* BEGIN INFORMATION GIVEN *

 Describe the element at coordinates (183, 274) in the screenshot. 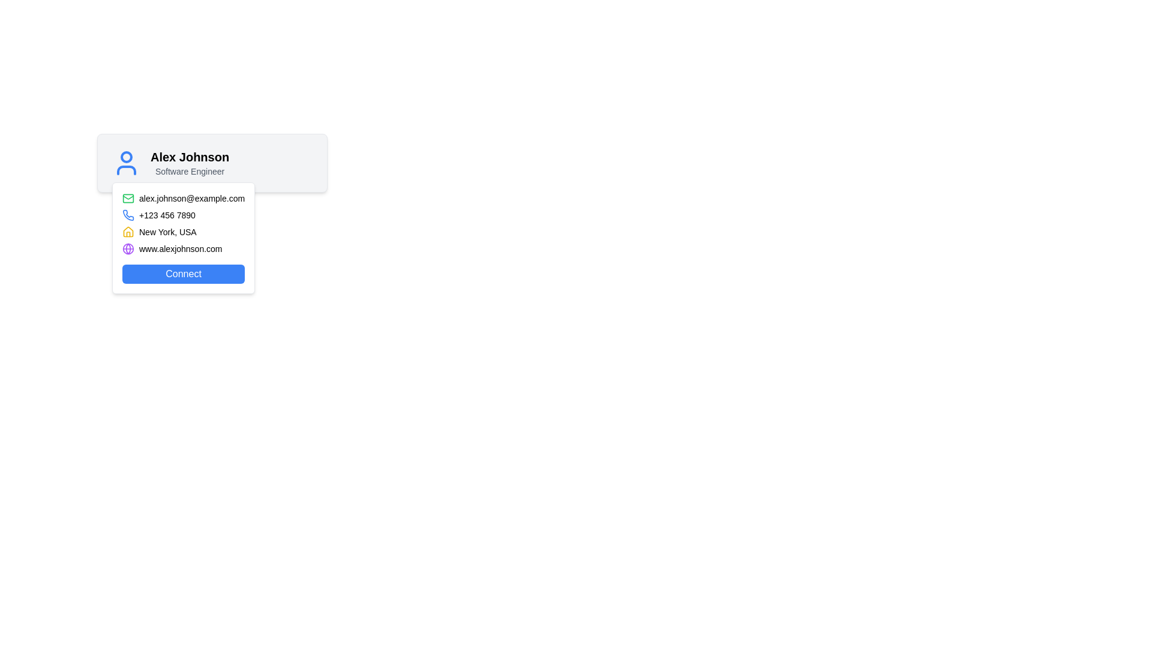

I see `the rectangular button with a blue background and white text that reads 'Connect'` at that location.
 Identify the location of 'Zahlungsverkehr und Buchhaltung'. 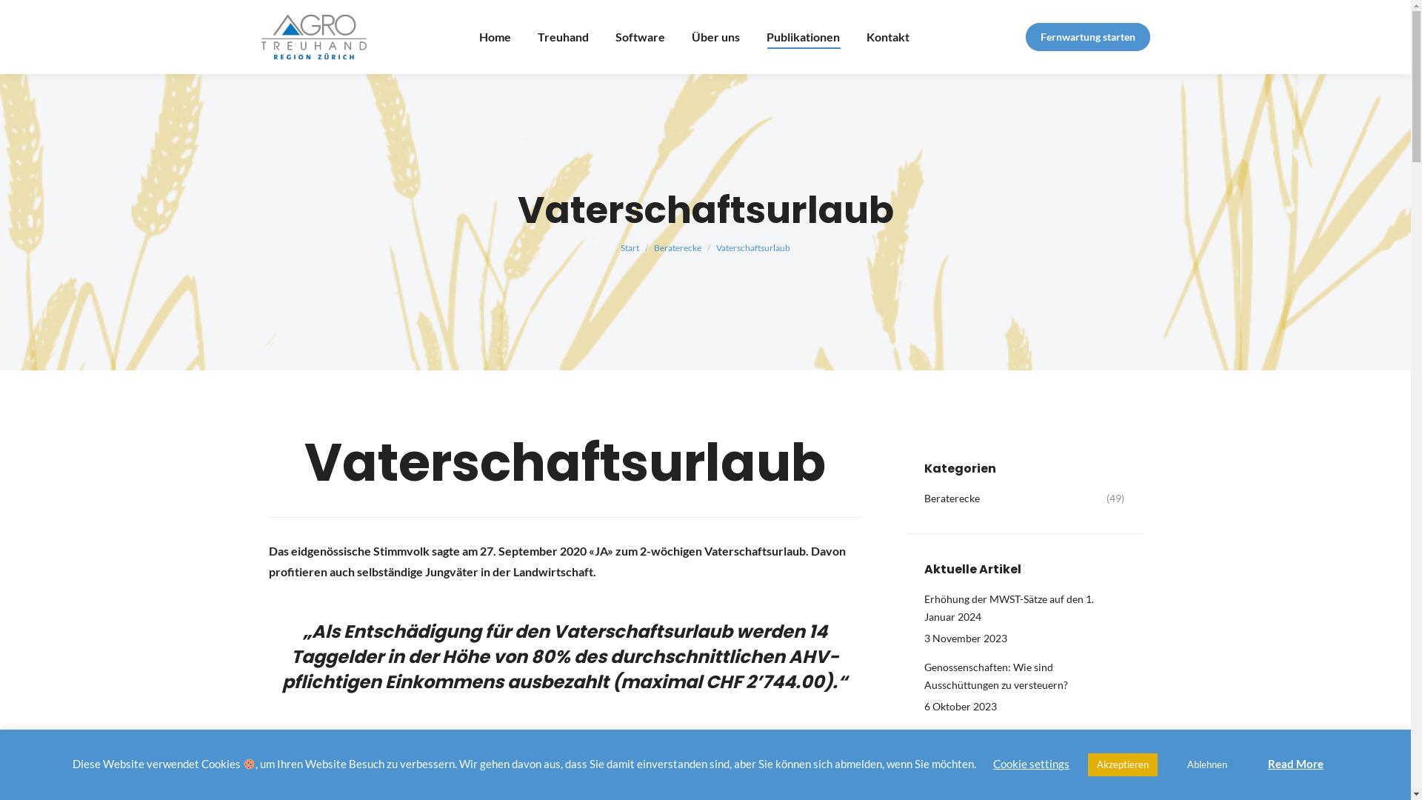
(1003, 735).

* END INFORMATION GIVEN *
* BEGIN INFORMATION GIVEN *

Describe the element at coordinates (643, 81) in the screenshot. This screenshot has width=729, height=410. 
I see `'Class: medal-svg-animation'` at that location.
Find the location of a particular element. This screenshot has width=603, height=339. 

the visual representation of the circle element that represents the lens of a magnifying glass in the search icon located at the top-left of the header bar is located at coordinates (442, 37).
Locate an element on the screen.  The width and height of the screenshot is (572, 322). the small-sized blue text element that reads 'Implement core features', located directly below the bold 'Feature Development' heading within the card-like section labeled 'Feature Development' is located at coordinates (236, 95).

* END INFORMATION GIVEN *

* [REQUIREMENTS]:
Please write out, word for word, the lines of the listing between the line containing "Describe the element at coordinates (183, 274)" and the line containing "(1003, 735).", inclusive. Leave the pictures out.

* [RESULT]:
 Describe the element at coordinates (183, 274) in the screenshot. 

I see `the rectangular button with a blue background and white text that reads 'Connect'` at that location.
 Identify the location of 'Zahlungsverkehr und Buchhaltung'. 
(1003, 735).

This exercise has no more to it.